■ **PROBLEM TO SOLVE**
Starting at the line that contains "BC Student Forum: November 7, 2022 (177, 974)", return every line down to the end of the records below, exactly as written.

■ **MATERIAL FOR THIS TASK**
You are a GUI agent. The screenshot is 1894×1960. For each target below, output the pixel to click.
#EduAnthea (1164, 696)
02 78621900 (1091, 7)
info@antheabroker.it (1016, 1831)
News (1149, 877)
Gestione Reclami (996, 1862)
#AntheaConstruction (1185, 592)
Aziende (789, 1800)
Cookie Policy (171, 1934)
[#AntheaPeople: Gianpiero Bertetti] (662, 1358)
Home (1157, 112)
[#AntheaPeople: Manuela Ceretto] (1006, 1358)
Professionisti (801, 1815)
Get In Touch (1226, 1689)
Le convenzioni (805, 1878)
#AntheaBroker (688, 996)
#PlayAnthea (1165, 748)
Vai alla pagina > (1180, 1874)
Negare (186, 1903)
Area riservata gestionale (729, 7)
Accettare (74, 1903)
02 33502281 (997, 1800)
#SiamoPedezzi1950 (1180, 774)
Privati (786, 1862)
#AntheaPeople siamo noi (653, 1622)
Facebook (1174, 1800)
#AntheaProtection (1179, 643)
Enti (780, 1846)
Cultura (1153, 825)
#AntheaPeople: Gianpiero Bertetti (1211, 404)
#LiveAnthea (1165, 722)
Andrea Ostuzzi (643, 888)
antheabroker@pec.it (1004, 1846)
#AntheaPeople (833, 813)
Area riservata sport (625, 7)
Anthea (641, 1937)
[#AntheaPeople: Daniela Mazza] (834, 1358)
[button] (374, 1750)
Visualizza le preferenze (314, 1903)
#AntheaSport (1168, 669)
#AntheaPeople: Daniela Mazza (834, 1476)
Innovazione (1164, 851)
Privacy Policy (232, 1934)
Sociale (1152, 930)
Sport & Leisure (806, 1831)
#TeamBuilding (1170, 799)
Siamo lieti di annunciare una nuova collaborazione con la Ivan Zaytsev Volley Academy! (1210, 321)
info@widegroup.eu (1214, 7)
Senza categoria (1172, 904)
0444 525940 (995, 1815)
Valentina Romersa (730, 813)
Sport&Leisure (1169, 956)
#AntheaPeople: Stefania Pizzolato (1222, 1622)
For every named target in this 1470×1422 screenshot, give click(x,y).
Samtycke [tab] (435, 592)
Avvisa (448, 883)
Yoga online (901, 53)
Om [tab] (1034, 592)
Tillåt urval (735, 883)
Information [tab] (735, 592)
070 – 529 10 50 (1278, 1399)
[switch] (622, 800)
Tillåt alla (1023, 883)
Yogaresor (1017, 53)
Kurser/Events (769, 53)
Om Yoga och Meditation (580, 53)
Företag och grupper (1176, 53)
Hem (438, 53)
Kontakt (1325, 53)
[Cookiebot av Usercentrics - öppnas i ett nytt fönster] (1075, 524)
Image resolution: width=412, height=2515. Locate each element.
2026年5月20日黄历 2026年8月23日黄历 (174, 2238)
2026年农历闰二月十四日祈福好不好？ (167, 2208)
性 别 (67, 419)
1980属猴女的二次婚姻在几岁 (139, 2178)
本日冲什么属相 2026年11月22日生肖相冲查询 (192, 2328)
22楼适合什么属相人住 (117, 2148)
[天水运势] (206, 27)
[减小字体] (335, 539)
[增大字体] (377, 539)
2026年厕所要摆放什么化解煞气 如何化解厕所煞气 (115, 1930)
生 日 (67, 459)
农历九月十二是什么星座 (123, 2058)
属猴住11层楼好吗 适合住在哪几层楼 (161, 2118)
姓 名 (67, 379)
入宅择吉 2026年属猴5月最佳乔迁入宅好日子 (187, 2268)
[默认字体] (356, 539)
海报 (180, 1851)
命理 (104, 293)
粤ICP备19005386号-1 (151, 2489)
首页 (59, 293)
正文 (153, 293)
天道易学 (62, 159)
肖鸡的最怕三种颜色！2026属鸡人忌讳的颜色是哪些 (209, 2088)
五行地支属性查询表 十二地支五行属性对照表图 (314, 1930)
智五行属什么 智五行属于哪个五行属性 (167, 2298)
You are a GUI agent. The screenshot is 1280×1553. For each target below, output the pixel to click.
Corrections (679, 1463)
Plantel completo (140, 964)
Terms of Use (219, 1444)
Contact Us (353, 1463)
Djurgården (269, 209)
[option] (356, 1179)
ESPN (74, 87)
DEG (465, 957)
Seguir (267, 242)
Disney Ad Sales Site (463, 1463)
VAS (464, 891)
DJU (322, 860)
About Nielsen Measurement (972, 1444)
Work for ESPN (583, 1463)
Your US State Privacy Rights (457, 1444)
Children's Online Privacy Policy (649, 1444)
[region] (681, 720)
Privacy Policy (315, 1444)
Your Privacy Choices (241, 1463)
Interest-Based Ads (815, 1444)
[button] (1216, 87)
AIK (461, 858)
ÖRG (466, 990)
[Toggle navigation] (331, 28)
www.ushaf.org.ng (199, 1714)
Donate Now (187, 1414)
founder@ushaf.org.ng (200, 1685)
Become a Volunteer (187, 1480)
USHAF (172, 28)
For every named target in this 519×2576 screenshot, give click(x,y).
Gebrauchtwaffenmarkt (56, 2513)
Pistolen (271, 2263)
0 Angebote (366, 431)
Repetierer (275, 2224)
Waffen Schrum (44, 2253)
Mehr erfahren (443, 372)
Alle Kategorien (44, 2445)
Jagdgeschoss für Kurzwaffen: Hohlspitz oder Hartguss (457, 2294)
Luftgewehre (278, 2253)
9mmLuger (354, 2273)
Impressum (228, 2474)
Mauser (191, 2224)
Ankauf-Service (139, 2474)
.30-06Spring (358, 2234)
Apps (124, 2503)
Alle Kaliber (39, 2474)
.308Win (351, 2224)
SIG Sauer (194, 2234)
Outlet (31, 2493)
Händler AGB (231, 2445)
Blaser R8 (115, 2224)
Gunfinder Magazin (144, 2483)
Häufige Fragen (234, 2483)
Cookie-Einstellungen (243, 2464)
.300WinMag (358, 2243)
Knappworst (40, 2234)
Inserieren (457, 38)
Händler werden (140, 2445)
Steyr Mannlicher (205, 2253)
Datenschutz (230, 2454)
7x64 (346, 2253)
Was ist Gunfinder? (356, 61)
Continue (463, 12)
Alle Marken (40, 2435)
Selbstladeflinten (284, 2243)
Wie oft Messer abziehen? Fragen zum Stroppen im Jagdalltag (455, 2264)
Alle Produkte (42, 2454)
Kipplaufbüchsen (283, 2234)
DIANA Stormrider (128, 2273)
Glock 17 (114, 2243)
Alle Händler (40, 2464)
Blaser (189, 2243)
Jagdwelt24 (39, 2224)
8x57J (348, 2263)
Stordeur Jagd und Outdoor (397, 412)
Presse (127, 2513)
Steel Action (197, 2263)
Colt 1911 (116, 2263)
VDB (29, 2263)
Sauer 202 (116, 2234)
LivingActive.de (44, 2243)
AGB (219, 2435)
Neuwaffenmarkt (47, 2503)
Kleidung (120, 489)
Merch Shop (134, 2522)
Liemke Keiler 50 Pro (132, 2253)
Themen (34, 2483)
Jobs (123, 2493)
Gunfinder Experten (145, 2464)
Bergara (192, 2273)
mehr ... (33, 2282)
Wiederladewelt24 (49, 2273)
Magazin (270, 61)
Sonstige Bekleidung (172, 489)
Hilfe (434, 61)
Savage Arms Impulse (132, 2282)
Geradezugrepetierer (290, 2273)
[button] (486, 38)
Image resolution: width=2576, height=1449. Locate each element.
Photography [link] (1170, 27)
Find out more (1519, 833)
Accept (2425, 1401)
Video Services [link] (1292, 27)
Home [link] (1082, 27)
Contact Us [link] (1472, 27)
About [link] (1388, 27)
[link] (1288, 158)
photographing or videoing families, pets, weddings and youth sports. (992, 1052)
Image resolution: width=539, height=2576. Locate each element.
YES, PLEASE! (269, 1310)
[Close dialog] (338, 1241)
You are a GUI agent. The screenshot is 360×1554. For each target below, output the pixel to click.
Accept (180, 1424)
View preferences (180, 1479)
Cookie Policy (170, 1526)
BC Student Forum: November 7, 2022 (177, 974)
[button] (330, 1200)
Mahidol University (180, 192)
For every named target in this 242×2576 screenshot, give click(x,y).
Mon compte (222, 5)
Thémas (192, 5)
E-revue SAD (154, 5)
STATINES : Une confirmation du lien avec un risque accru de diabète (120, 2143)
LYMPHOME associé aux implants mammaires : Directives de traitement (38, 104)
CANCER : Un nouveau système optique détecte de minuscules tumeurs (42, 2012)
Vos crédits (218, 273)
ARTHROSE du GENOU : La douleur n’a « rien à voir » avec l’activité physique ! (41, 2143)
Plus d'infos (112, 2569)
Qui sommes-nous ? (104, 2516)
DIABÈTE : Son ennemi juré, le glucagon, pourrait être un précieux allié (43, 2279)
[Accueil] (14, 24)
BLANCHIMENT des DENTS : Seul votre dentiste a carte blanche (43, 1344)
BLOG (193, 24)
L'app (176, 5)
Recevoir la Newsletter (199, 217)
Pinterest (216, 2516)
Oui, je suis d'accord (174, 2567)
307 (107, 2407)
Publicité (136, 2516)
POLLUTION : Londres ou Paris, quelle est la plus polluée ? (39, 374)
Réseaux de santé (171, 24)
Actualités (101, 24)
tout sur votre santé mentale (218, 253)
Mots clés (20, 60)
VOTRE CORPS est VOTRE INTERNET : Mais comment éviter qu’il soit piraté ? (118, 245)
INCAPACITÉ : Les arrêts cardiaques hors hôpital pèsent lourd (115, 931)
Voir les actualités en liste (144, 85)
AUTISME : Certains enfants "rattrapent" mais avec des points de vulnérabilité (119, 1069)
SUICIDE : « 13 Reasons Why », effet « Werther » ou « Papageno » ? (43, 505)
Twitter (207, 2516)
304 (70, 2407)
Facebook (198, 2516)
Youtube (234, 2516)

■ **RESULT FOR THIS TASK**
BC Student Forum: November 7, 2022 (177, 974)
[button] (330, 1200)
Mahidol University (180, 192)
For every named target in this 242×2576 screenshot, give click(x,y).
Mon compte (222, 5)
Thémas (192, 5)
E-revue SAD (154, 5)
STATINES : Une confirmation du lien avec un risque accru de diabète (120, 2143)
LYMPHOME associé aux implants mammaires : Directives de traitement (38, 104)
CANCER : Un nouveau système optique détecte de minuscules tumeurs (42, 2012)
Vos crédits (218, 273)
ARTHROSE du GENOU : La douleur n’a « rien à voir » avec l’activité physique ! (41, 2143)
Plus d'infos (112, 2569)
Qui sommes-nous ? (104, 2516)
DIABÈTE : Son ennemi juré, le glucagon, pourrait être un précieux allié (43, 2279)
[Accueil] (14, 24)
BLANCHIMENT des DENTS : Seul votre dentiste a carte blanche (43, 1344)
BLOG (193, 24)
L'app (176, 5)
Recevoir la Newsletter (199, 217)
Pinterest (216, 2516)
Oui, je suis d'accord (174, 2567)
307 (107, 2407)
Publicité (136, 2516)
POLLUTION : Londres ou Paris, quelle est la plus polluée ? (39, 374)
Réseaux de santé (171, 24)
Actualités (101, 24)
tout sur votre santé mentale (218, 253)
Mots clés (20, 60)
VOTRE CORPS est VOTRE INTERNET : Mais comment éviter qu’il soit piraté ? (118, 245)
INCAPACITÉ : Les arrêts cardiaques hors hôpital pèsent lourd (115, 931)
Voir les actualités en liste (144, 85)
AUTISME : Certains enfants "rattrapent" mais avec des points de vulnérabilité (119, 1069)
SUICIDE : « 13 Reasons Why », effet « Werther » ou « Papageno » ? (43, 505)
Twitter (207, 2516)
304 (70, 2407)
Facebook (198, 2516)
Youtube (234, 2516)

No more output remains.